Start SOURCE MATERIAL

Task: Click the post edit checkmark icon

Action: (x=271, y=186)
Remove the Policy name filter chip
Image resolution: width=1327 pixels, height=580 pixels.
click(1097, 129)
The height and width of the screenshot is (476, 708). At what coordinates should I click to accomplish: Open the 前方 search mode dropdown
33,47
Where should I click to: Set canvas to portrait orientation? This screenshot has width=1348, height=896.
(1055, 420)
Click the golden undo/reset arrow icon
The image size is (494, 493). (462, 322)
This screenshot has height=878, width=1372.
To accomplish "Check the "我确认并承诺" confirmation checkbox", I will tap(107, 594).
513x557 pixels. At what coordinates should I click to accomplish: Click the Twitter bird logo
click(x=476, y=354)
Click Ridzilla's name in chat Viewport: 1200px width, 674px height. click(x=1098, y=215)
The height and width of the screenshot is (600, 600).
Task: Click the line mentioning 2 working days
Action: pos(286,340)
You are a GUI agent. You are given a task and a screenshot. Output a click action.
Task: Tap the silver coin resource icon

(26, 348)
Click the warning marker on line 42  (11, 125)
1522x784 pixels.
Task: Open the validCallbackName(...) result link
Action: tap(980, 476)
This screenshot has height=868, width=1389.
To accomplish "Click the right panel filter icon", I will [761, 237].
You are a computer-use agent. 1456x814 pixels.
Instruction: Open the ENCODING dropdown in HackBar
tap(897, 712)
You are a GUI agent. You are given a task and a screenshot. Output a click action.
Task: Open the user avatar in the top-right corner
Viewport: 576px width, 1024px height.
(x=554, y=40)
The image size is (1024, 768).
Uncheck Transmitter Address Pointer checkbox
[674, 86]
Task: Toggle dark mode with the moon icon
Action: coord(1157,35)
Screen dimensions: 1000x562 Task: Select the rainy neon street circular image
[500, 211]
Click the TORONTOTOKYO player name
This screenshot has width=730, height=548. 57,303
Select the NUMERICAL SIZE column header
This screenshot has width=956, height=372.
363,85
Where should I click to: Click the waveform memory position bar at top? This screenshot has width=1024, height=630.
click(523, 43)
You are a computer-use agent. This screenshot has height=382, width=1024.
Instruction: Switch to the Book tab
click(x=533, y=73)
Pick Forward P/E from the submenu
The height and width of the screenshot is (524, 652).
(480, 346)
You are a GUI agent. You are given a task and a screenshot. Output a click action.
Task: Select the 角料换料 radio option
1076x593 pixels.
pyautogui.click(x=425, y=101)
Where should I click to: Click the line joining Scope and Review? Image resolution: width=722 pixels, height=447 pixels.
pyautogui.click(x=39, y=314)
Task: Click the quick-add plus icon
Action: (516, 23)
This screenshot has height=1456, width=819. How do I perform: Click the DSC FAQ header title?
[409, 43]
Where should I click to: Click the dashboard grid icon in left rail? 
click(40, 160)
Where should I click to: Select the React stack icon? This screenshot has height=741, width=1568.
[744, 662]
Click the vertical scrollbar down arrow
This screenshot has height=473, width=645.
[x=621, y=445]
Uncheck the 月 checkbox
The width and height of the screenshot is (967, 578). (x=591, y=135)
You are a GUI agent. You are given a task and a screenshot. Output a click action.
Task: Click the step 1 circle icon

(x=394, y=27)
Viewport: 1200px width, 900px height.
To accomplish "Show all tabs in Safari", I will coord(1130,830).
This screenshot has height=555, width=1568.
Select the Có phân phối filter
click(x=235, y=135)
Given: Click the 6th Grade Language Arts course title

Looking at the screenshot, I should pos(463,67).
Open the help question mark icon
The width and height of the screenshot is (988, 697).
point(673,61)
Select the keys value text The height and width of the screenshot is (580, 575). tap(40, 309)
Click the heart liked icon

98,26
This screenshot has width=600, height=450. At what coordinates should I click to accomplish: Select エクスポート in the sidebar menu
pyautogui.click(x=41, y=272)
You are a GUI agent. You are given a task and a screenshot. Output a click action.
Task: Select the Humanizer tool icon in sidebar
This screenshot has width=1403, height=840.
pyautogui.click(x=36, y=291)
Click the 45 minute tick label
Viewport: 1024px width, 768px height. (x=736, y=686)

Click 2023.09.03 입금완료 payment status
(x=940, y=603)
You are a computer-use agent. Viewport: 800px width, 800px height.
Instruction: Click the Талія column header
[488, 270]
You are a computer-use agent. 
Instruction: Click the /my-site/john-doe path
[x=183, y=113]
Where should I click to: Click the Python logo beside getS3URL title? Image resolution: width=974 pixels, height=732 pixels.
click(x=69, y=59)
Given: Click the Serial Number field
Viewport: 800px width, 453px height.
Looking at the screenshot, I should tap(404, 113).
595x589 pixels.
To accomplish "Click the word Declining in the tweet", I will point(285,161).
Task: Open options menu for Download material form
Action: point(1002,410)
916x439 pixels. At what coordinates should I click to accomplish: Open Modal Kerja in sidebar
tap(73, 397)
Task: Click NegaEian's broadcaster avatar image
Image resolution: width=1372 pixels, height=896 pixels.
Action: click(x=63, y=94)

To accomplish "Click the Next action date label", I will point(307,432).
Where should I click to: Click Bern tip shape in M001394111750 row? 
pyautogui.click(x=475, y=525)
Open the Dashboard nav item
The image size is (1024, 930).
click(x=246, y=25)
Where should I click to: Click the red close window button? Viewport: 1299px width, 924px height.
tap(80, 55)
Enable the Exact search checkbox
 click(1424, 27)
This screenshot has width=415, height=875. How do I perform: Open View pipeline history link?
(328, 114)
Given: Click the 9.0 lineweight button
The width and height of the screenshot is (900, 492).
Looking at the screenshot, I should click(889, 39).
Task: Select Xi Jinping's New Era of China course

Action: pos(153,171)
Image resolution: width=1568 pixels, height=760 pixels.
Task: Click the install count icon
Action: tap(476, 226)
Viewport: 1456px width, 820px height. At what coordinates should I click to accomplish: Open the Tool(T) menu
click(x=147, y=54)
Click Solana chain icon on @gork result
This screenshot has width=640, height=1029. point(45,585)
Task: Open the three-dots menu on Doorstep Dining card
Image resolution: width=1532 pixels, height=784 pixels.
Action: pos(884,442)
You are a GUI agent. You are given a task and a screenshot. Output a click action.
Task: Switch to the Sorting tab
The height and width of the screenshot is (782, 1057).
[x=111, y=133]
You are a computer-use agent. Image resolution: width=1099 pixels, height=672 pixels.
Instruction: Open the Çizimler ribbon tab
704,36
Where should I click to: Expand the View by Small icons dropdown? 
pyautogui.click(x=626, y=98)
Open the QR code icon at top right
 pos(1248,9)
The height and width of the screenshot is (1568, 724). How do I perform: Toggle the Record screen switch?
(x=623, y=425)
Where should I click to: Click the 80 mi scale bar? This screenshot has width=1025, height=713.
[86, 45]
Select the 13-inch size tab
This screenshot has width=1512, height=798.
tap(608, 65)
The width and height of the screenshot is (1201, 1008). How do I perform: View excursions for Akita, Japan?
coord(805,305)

End SOURCE MATERIAL

#### [YOUR TASK]
Copy out every one of the records above word for word, keeping each line as it stands.

#### [SOLUTION TO THE EXERCISE]
Task: Click the post edit checkmark icon

Action: (x=271, y=186)
Remove the Policy name filter chip
Image resolution: width=1327 pixels, height=580 pixels.
click(1097, 129)
The height and width of the screenshot is (476, 708). At what coordinates should I click to accomplish: Open the 前方 search mode dropdown
33,47
Where should I click to: Set canvas to portrait orientation? This screenshot has width=1348, height=896.
(1055, 420)
Click the golden undo/reset arrow icon
The image size is (494, 493). (462, 322)
This screenshot has height=878, width=1372.
To accomplish "Check the "我确认并承诺" confirmation checkbox", I will tap(107, 594).
513x557 pixels. At what coordinates should I click to accomplish: Click the Twitter bird logo
click(x=476, y=354)
Click Ridzilla's name in chat Viewport: 1200px width, 674px height. click(x=1098, y=215)
The height and width of the screenshot is (600, 600).
Task: Click the line mentioning 2 working days
Action: pos(286,340)
You are a GUI agent. You are given a task and a screenshot. Output a click action.
Task: Tap the silver coin resource icon

(26, 348)
Click the warning marker on line 42  (11, 125)
1522x784 pixels.
Task: Open the validCallbackName(...) result link
Action: tap(980, 476)
This screenshot has height=868, width=1389.
To accomplish "Click the right panel filter icon", I will [761, 237].
You are a computer-use agent. 1456x814 pixels.
Instruction: Open the ENCODING dropdown in HackBar
tap(897, 712)
You are a GUI agent. You are given a task and a screenshot. Output a click action.
Task: Open the user avatar in the top-right corner
Viewport: 576px width, 1024px height.
(x=554, y=40)
The image size is (1024, 768).
Uncheck Transmitter Address Pointer checkbox
[674, 86]
Task: Toggle dark mode with the moon icon
Action: coord(1157,35)
Screen dimensions: 1000x562 Task: Select the rainy neon street circular image
[500, 211]
Click the TORONTOTOKYO player name
This screenshot has width=730, height=548. 57,303
Select the NUMERICAL SIZE column header
This screenshot has width=956, height=372.
363,85
Where should I click to: Click the waveform memory position bar at top? This screenshot has width=1024, height=630.
click(523, 43)
You are a computer-use agent. This screenshot has height=382, width=1024.
Instruction: Switch to the Book tab
click(x=533, y=73)
Pick Forward P/E from the submenu
The height and width of the screenshot is (524, 652).
(480, 346)
You are a GUI agent. You are given a task and a screenshot. Output a click action.
Task: Select the 角料换料 radio option
1076x593 pixels.
pyautogui.click(x=425, y=101)
Where should I click to: Click the line joining Scope and Review? Image resolution: width=722 pixels, height=447 pixels.
pyautogui.click(x=39, y=314)
Task: Click the quick-add plus icon
Action: (516, 23)
This screenshot has height=1456, width=819. How do I perform: Click the DSC FAQ header title?
[409, 43]
Where should I click to: Click the dashboard grid icon in left rail? 
click(40, 160)
Where should I click to: Select the React stack icon? This screenshot has height=741, width=1568.
[744, 662]
Click the vertical scrollbar down arrow
This screenshot has height=473, width=645.
[x=621, y=445]
Uncheck the 月 checkbox
The width and height of the screenshot is (967, 578). (x=591, y=135)
You are a GUI agent. You are given a task and a screenshot. Output a click action.
Task: Click the step 1 circle icon

(x=394, y=27)
Viewport: 1200px width, 900px height.
To accomplish "Show all tabs in Safari", I will coord(1130,830).
This screenshot has height=555, width=1568.
Select the Có phân phối filter
click(x=235, y=135)
Given: Click the 6th Grade Language Arts course title

Looking at the screenshot, I should pos(463,67).
Open the help question mark icon
The width and height of the screenshot is (988, 697).
point(673,61)
Select the keys value text The height and width of the screenshot is (580, 575). tap(40, 309)
Click the heart liked icon

98,26
This screenshot has width=600, height=450. At what coordinates should I click to accomplish: Select エクスポート in the sidebar menu
pyautogui.click(x=41, y=272)
You are a GUI agent. You are given a task and a screenshot. Output a click action.
Task: Select the Humanizer tool icon in sidebar
This screenshot has width=1403, height=840.
pyautogui.click(x=36, y=291)
Click the 45 minute tick label
Viewport: 1024px width, 768px height. (x=736, y=686)

Click 2023.09.03 입금완료 payment status
(x=940, y=603)
You are a computer-use agent. Viewport: 800px width, 800px height.
Instruction: Click the Талія column header
[488, 270]
You are a computer-use agent. 
Instruction: Click the /my-site/john-doe path
[x=183, y=113]
Where should I click to: Click the Python logo beside getS3URL title? Image resolution: width=974 pixels, height=732 pixels.
click(x=69, y=59)
Given: Click the Serial Number field
Viewport: 800px width, 453px height.
Looking at the screenshot, I should tap(404, 113).
595x589 pixels.
To accomplish "Click the word Declining in the tweet", I will point(285,161).
Task: Open options menu for Download material form
Action: point(1002,410)
916x439 pixels. At what coordinates should I click to accomplish: Open Modal Kerja in sidebar
tap(73, 397)
Task: Click NegaEian's broadcaster avatar image
Image resolution: width=1372 pixels, height=896 pixels.
Action: click(x=63, y=94)

To accomplish "Click the Next action date label", I will point(307,432).
Where should I click to: Click Bern tip shape in M001394111750 row? 
pyautogui.click(x=475, y=525)
Open the Dashboard nav item
The image size is (1024, 930).
click(x=246, y=25)
Where should I click to: Click the red close window button? Viewport: 1299px width, 924px height.
tap(80, 55)
Enable the Exact search checkbox
 click(1424, 27)
This screenshot has width=415, height=875. How do I perform: Open View pipeline history link?
(328, 114)
Given: Click the 9.0 lineweight button
The width and height of the screenshot is (900, 492).
Looking at the screenshot, I should click(889, 39).
Task: Select Xi Jinping's New Era of China course

Action: pos(153,171)
Image resolution: width=1568 pixels, height=760 pixels.
Task: Click the install count icon
Action: tap(476, 226)
Viewport: 1456px width, 820px height. At what coordinates should I click to accomplish: Open the Tool(T) menu
click(x=147, y=54)
Click Solana chain icon on @gork result
This screenshot has width=640, height=1029. point(45,585)
Task: Open the three-dots menu on Doorstep Dining card
Image resolution: width=1532 pixels, height=784 pixels.
Action: pos(884,442)
You are a GUI agent. You are given a task and a screenshot. Output a click action.
Task: Switch to the Sorting tab
The height and width of the screenshot is (782, 1057).
[x=111, y=133]
You are a computer-use agent. Image resolution: width=1099 pixels, height=672 pixels.
Instruction: Open the Çizimler ribbon tab
704,36
Where should I click to: Expand the View by Small icons dropdown? 
pyautogui.click(x=626, y=98)
Open the QR code icon at top right
 pos(1248,9)
The height and width of the screenshot is (1568, 724). How do I perform: Toggle the Record screen switch?
(x=623, y=425)
Where should I click to: Click the 80 mi scale bar? This screenshot has width=1025, height=713.
[86, 45]
Select the 13-inch size tab
This screenshot has width=1512, height=798.
tap(608, 65)
The width and height of the screenshot is (1201, 1008). How do I perform: View excursions for Akita, Japan?
coord(805,305)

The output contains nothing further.